We don’t really know what goes on inside white dwarf stars. We know that they are incredibly dense around the mass of the sun packed into an Earth-sized object, and they don’t decay anymore because electrons don’t occupy the same state below a certain critical threshold. How it works is purely hypothetical. AR Scorpii could mean that the interiors of white dwarf stars can generate generators.

But a one-star sample size made it impossible to confirm, so Pelisoli and her colleagues searched for more. They scoured survey data to find stars with similar characteristics to AR Scorpii. They then followed up to see if they matched the candidates.

“After observing dozens of candidates, we found that they exhibit very similar light changes to AR Scorpii. In subsequent campaigns with other telescopes, the system sent radio and X-ray signals in our direction about every five minutes. It turns out,” she says.

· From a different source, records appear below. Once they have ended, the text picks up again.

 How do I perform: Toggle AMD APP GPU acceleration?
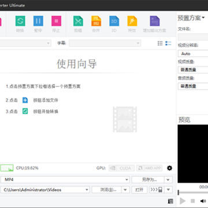click(149, 168)
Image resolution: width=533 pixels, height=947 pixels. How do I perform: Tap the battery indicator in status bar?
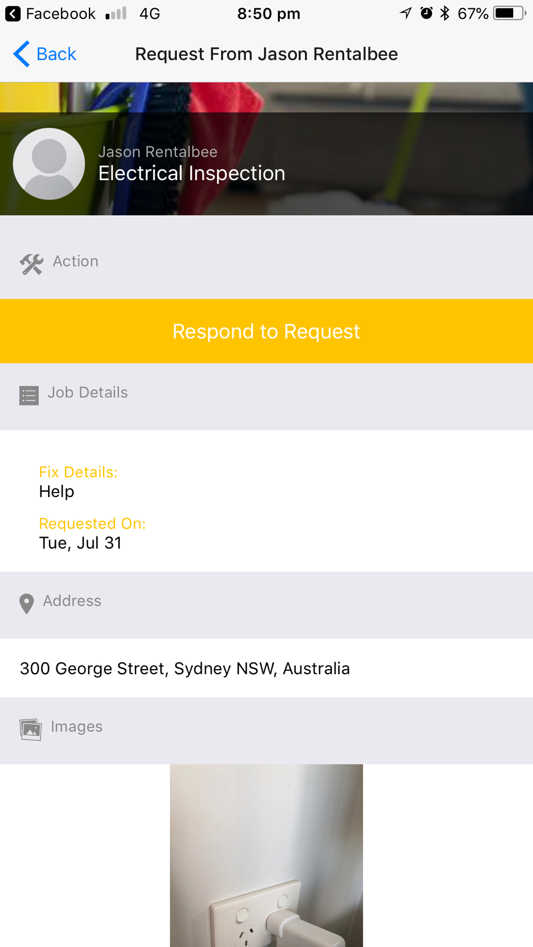(510, 13)
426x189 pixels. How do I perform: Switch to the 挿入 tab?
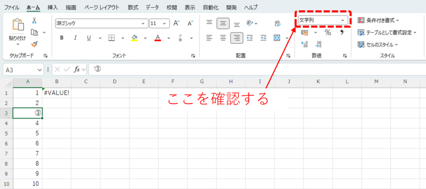click(x=52, y=7)
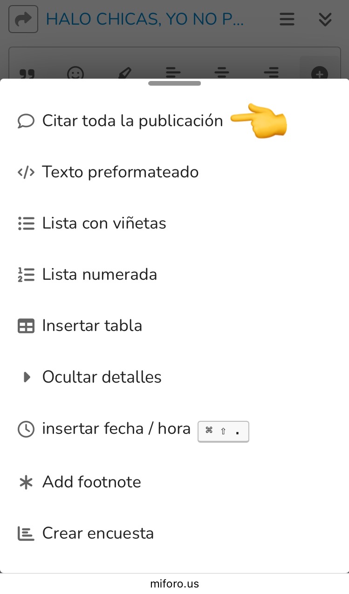Screen dimensions: 349x594
Task: Open the emoji picker smiley icon
Action: [75, 73]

“This confirms that there are more white dwarf pulsars, as predicted by previous models.”

An artist’s impression of the AR Scorpii. (M. Garlick/University of Warwick/ESO)

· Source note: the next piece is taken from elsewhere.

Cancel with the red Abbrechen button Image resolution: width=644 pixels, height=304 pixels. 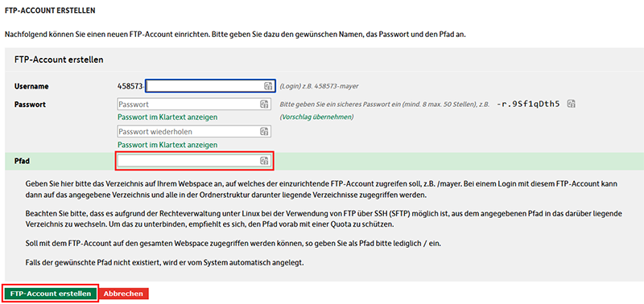pyautogui.click(x=123, y=294)
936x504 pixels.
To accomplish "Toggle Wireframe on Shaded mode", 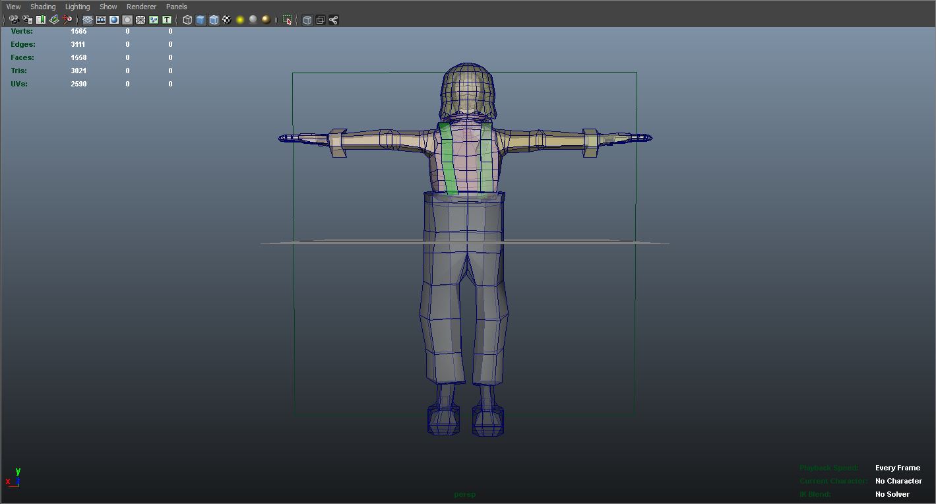I will coord(214,20).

The newly discovered J1912-4410 fits well with many other characteristics of the dynamo model. The white dwarf pulsar must be relatively cool and close enough to its binary companion that material transfer may have occurred in the past to show that crystallization is occurring within it and to increase the white dwarf’s spin. J1912-4410 matches these characteristics perfectly.

A second study, led by astrophysicist Alex Schwoffe at the Leibniz Institute for Astrophysics in Potsdam, Germany, independently found J1912-4410 in data from the X-ray space observatory eROSITA. They too concluded that the object was a white dwarf pulsar like AR Scorpii, strongly suggesting that many more such objects exist.

And it could help astronomers solve an ongoing mystery. For example, something near the center of a galaxy flashes radio waves at a regular beat of 18.18 minutes. It could be a white dwarf pulsar because it doesn’t tick all the boxes seen in AR Scorpii and J1912-4410.

But this discovery provides new tools for understanding the strange things we detect in the Milky Way.

“We are delighted to have found the target independently in an X-ray allometric investigation performed with SRG/eROSITA,” said Schwope. “Subsequent investigations using the ESA satellite XMM-Newton revealed pulsations in the high-energy X-ray regime, thus confirming the unusual properties of the new object and firmly establishing white dwarf pulsars as a new class.”

Two papers have been published. natural astronomy and astronomy and astrophysics.